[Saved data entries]
----------

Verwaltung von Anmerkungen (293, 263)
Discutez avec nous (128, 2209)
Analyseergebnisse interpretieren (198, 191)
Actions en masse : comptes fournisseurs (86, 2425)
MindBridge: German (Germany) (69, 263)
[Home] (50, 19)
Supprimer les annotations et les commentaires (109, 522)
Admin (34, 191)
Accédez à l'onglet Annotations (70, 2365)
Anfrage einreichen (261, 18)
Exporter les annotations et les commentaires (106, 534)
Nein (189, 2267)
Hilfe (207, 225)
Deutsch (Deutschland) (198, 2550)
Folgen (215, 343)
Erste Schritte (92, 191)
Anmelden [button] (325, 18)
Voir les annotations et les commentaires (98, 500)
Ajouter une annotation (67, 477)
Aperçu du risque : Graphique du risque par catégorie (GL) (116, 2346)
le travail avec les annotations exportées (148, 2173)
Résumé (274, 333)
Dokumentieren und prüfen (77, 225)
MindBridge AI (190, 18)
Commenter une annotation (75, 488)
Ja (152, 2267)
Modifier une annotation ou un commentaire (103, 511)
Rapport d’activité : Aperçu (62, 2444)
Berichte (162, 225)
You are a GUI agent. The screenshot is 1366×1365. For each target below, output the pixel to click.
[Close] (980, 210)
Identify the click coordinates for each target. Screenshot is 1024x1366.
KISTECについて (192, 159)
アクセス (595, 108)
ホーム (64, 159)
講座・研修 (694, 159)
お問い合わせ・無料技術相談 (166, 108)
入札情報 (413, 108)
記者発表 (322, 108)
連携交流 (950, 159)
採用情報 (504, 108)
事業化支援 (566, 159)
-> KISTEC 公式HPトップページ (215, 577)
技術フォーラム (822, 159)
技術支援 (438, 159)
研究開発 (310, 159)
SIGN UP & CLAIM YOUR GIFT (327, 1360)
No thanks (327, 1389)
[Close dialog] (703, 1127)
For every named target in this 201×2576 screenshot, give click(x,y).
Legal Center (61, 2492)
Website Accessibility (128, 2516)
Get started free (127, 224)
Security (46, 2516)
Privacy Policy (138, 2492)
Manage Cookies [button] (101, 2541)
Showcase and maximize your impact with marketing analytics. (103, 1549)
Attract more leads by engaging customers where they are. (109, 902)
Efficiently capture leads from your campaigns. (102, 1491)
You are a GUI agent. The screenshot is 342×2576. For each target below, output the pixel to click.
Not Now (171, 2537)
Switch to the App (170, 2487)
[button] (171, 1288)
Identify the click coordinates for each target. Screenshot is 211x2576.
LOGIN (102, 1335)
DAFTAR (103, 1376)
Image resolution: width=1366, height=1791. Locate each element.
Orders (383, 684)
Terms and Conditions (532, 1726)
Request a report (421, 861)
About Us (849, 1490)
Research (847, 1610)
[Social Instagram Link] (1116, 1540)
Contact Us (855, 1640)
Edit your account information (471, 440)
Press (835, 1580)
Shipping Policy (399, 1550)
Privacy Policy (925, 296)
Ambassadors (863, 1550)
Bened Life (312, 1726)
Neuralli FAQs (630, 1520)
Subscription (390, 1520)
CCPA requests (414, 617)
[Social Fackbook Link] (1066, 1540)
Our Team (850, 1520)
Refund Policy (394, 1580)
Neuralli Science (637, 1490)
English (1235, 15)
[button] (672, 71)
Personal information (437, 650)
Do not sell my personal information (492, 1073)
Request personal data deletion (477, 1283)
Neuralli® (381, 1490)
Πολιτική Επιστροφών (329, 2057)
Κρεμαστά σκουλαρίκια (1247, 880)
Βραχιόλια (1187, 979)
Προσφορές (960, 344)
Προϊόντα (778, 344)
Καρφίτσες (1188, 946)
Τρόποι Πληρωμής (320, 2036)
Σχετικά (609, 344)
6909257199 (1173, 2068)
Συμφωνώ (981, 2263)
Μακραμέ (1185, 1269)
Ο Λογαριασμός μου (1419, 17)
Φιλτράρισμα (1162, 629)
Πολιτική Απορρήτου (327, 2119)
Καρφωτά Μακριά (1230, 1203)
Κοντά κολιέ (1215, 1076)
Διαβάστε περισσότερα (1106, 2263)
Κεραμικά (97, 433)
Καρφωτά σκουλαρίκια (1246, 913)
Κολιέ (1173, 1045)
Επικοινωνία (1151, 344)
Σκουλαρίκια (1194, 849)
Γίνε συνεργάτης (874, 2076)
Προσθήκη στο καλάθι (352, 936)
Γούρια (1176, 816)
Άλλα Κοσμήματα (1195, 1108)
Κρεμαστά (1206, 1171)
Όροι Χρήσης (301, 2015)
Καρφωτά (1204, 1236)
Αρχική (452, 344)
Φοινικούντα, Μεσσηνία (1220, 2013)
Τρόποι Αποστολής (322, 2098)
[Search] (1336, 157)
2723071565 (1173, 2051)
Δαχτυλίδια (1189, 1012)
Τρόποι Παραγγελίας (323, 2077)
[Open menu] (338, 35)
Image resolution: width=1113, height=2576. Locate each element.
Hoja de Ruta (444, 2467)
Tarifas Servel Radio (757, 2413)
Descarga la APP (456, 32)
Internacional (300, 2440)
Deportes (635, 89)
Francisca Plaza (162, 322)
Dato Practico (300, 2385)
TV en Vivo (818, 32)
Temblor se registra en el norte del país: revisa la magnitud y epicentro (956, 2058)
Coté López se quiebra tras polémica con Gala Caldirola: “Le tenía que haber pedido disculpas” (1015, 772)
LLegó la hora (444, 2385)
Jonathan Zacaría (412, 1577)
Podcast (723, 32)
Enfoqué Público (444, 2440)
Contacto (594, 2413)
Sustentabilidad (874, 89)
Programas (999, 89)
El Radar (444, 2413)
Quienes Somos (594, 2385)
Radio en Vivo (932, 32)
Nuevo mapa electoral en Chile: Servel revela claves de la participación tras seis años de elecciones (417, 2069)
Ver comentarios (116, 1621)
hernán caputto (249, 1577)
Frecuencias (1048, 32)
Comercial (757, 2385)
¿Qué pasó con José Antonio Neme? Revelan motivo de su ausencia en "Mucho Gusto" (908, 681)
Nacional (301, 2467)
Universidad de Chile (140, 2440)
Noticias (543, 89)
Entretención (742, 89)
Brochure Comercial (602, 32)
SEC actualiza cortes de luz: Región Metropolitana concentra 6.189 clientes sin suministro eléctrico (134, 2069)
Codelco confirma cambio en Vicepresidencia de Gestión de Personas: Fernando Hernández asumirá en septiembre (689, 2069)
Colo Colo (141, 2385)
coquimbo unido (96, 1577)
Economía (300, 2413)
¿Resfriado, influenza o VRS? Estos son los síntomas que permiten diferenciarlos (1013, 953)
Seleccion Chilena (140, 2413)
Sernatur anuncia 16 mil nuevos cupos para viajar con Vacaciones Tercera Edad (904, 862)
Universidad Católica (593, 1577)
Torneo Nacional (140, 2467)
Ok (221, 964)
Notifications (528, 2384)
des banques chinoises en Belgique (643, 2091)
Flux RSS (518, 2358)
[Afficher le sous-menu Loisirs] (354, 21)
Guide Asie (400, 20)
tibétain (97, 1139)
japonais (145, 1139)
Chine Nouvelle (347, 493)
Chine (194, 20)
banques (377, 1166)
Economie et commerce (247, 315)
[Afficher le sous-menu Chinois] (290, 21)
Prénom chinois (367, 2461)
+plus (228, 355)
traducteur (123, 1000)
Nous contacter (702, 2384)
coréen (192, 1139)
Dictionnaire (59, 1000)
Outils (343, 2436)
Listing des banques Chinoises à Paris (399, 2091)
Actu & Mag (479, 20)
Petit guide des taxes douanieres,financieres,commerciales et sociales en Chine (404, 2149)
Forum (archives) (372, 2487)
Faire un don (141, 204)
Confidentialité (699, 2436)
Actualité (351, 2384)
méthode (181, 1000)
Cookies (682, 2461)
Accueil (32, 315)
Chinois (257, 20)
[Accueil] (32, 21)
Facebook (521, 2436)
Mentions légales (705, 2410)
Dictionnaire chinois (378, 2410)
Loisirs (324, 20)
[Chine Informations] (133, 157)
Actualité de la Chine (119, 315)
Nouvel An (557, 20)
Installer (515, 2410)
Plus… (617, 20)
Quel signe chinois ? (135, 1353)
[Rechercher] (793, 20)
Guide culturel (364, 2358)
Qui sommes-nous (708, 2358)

----------

- WHAT YOU SHOULD DO -
Reproduce every line above that contains the string "element".

- REPLY TO THE TASK -
Image resolution: width=1366, height=1791. Locate each element.
Image resolution: width=1113, height=2576. Locate each element.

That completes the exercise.